Owned by LifeBridge Community Physicians since last July, the practice is run by Gouel and Blotny, who partnered up in 1999 when founder and well-known Towson pediatrician Dr. Ronald Walcher retired.

Gouel has known Dieter for 35 years, first as a parent when their kids attended St. Pius X School in Towson and later when he shared office space and resources with Walcher, who hired Dieter.

Sullivan first met Dieter 16 years ago when she showed up at the practice fresh off the plane from St. Louis with a son with scarlet fever and knowing nobody in Baltimore except her husband, who had just taken a job at Hopkins.

"Stephanie always was so caring and asking how I was doing. She got me through a hard time adjusting," Sullivan said. "I knew I wanted to come to work here. I knew she would be my nurse. Her grandchildren now come to see me." 

'Leap of faith'

Dieter grew up in Ednor Gardens, the eldest of five children. She had no compulsion to become a nurse, She wasn't sure what she wanted to do after she graduated from the Institute of Notre Dame in Baltimore. She worked as a clerk for C&P Telephone Co. for a year and then enrolled in Sinai Hospital's nursing school, where she had a good time, she said.

When she graduated in 1969, she married Jim, whom she had met on a blind date arranged by her best friend when she was 16. She spent a year at Mercy Hospital, but felt they were prejudiced in favor of Mercy nursing graduates. She then worked at was is now University of Maryland St.Joseph Medical Center until she had her first child.  

Later, that same best friend, who later had been a patient of Walcher, told her he was looking for a nurse.

"I tell you it was a leap of faith when he hired me," Dieter said.

Among the guests Dieter greeted with a hug at the surprise party was Walcher, who hired Dieter to work just Saturdays, the only day Dieter's husband, Jim was available to babysit their three young children, now 42, 41 and 33.

She has seen changes since 1974, she said. Insurance is now so important and so complicated. There are so many more medications. 

"And fathers are so much more involved today," she said.

Also, parents are more knowledgeable, Dieter said. "They check things out on the Internet and then they call."

And then there are computers, for her: "The worst part of the job. The rest I can handle. At my age, paper is the way to go," she said. 

'Ready with a hug'

Dieter is embarrassed about all the attention recently given her. She deflects the limelight and credits the personal touch of the doctors for the thriving pediatric practice.

"They see you, talk to you, touch you. We get to know patients and make connections. We're really very good at longevity, we stay on an even keel," Dieter said.

But the doctors and staff agree that Dieter's presence is needed and valued.

"If the doctor is not immediately available, they can talk to Stephanie, who can field technical questions and point them in the right direction," said Hannah O'Brien, administrator of the practice. "She's very discreet. If there is a problem, she doesn't talk about it, and if she does, only in the appropriate place and time, she would point it out to the doctor."

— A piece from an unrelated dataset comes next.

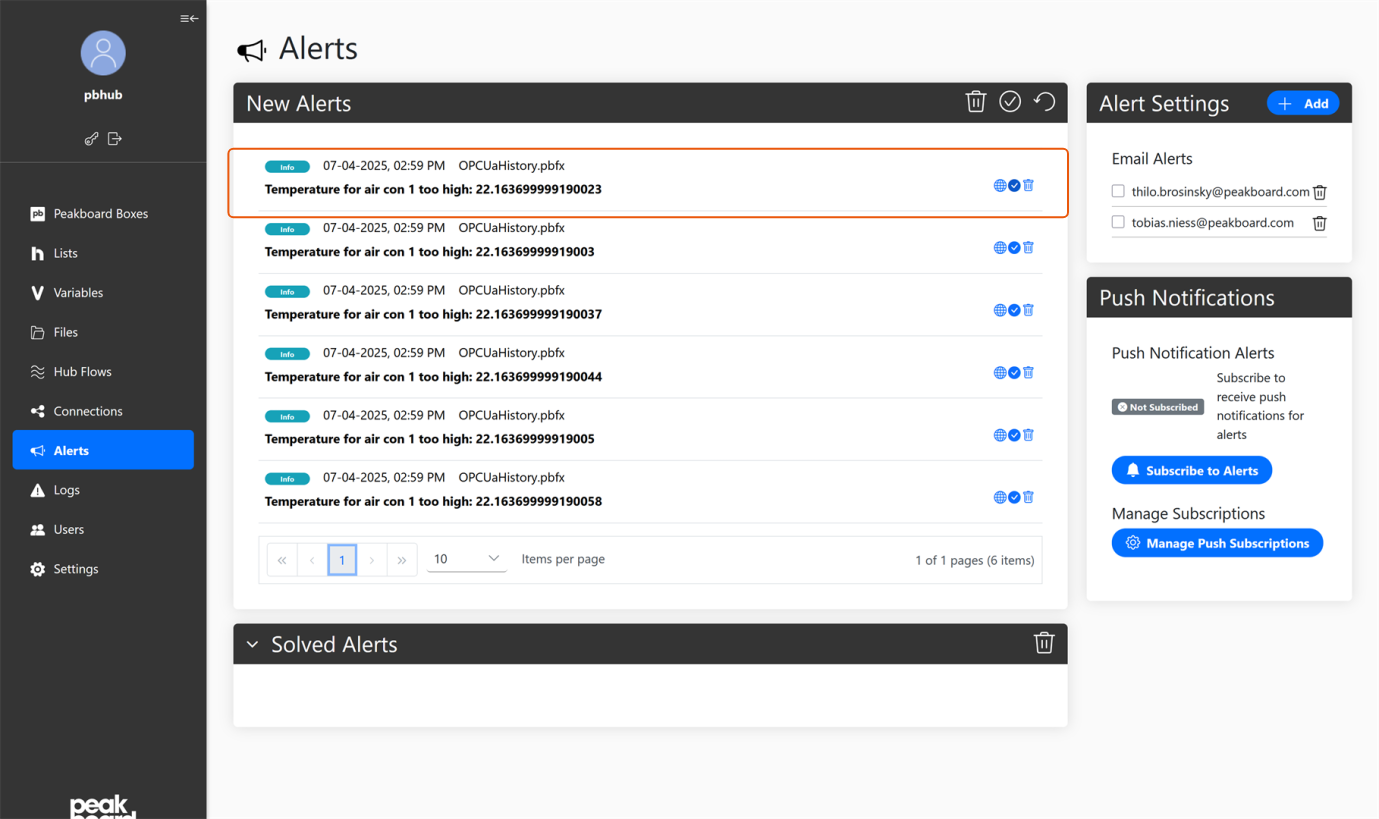The image size is (1379, 819).
Task: Open the items per page dropdown
Action: pyautogui.click(x=466, y=559)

"She's always sweet and ready with a hug. She's a mother and a grandmother — she has that touch with children," O'Brien said.

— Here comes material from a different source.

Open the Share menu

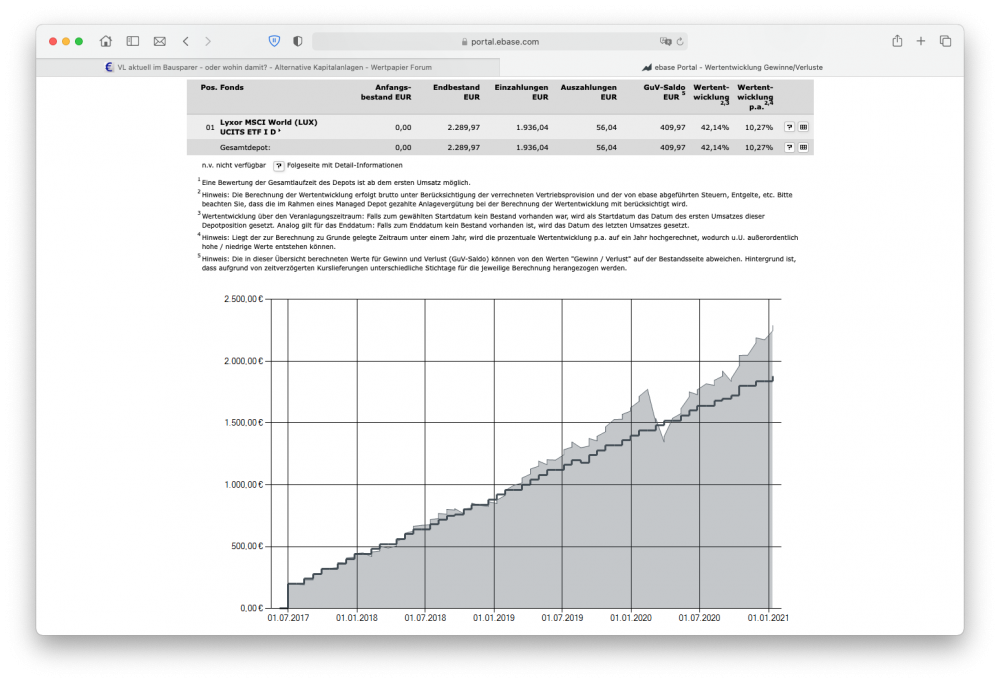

Sullivan recalled seeing a little girl come skipping down the hall right up to Dieter and announcing, "Oh,  Nurse Stephanie, I've missed you so much!"

Dieter said one of the joys of her job is the babies and the moms and watching the babies grow. When Jamea Christian first brought Eva Mai to the practice, Dieter exclaimed, "Oh gosh, my baby has a baby!"

Lakwanza Duckson, of Woodlawn, can remember laughing with Dieter over the fact that her son, Austin, whom Dieter once looked down upon as she held him in her arms, is now so tall that Dieter has to look up at him.

Children grow very quickly, Dieter said: "I tell the moms to enjoy the baby. It may be hard but they don't stay babies very long. It's not long before they start talking back to you."

Dieter said she has no plans to retire. 

"It's what I do," she said. It's a good fit, three days a week, close to home. It's fun most days and some days are more fun than others. It's familiar. I don't like change."

Dieter's advice as nurse, mother and grandmother?

"Love your children. Let them know they are well loved. Don't sweat the small stuff. Enjoy them."